J'ai demandé à Didier Vincent, l'animateur de pdgceo.com , des éléments de réponse. Voici ce qu'il peut nous fournir.
Dans les 100 sociétés, objet de cette synthèse, il y avait en 2004, 1025 mandataires dont 72 seulement, soit 7%, étaient des femmes. Sur ces 72 femmes, 51 étaient administrateurs, 15, exécutifs, 1, présidente de conseil d'administration et 5, vice présidentes.
En 2005, le nombre de mandataires pour ces mêmes sociétés était de 1254 dont 89 femmes, soit à nouveau 7%. Et sur ces 89 femmes, 67 étaient administrateurs, le nombre des exécutifs, toujours à 15 n'ayant pas changé, pas plus de que celui des vice présidentes de conseils d'administration. En revanche le nombre des présidentes était passé à 2!

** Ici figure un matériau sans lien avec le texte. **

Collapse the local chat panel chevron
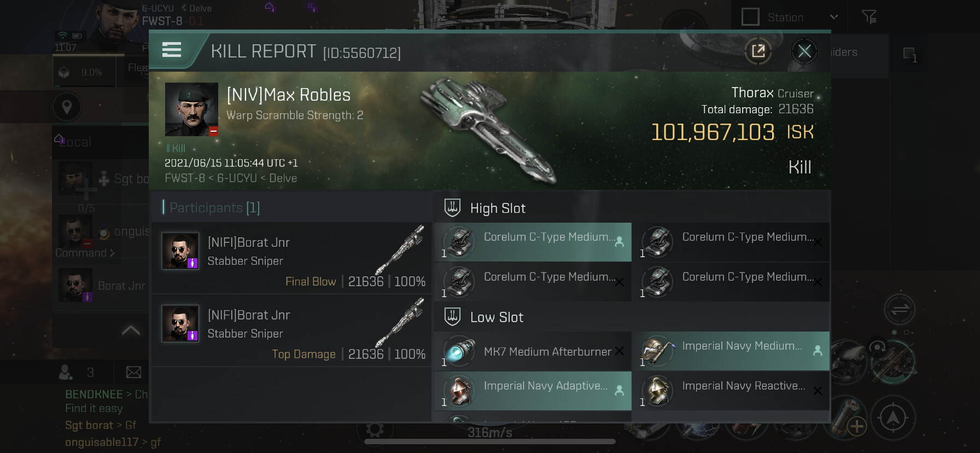 pos(130,330)
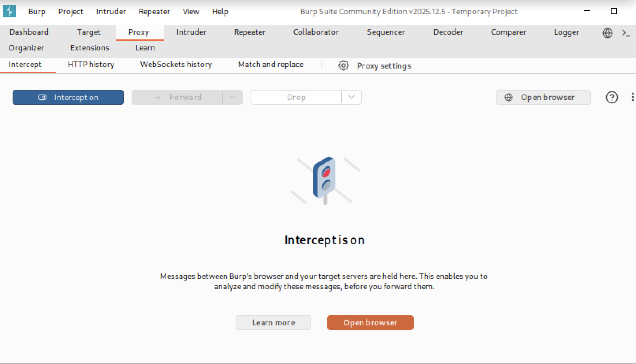Toggle the Intercept on switch off
Screen dimensions: 636x364
click(68, 97)
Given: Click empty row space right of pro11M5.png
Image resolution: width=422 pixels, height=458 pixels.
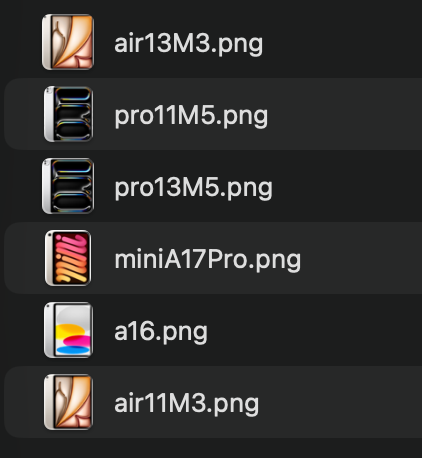Looking at the screenshot, I should coord(345,114).
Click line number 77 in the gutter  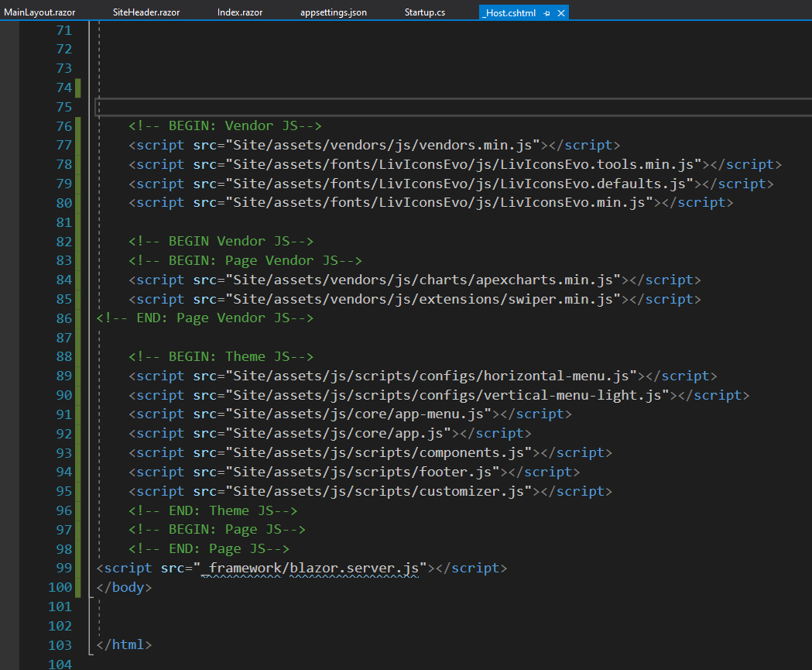click(63, 145)
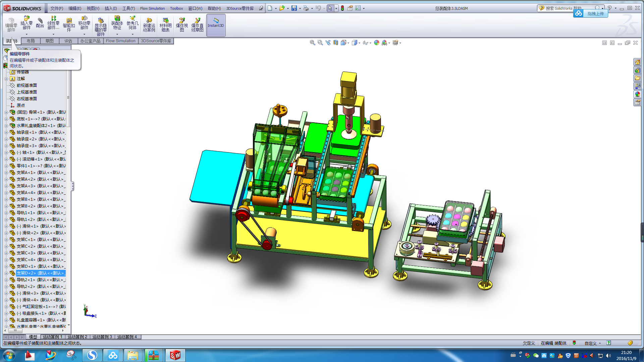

Quant aux rémunérations, Didier Vincent note que si par définition le montant des jetons de présence ne varie pas en fonction du sexe, la rémunération féminine la plus élevée est de 1 million d'euros alors que la rémunération masculine la plus élevée est six à sept fois supérieure. On ne peut pas pour autant déduire de ces chiffres une situation de discrimination, non qu'on puisse garantir qu'elle n'existe pas, mais tout simplement parce que la proportion des femmes dans l'échantillon est trop tragiquement faible, sans aucun progrès d'une année à l'autre, pour qu'on puisse en tirer des conclusions significatives.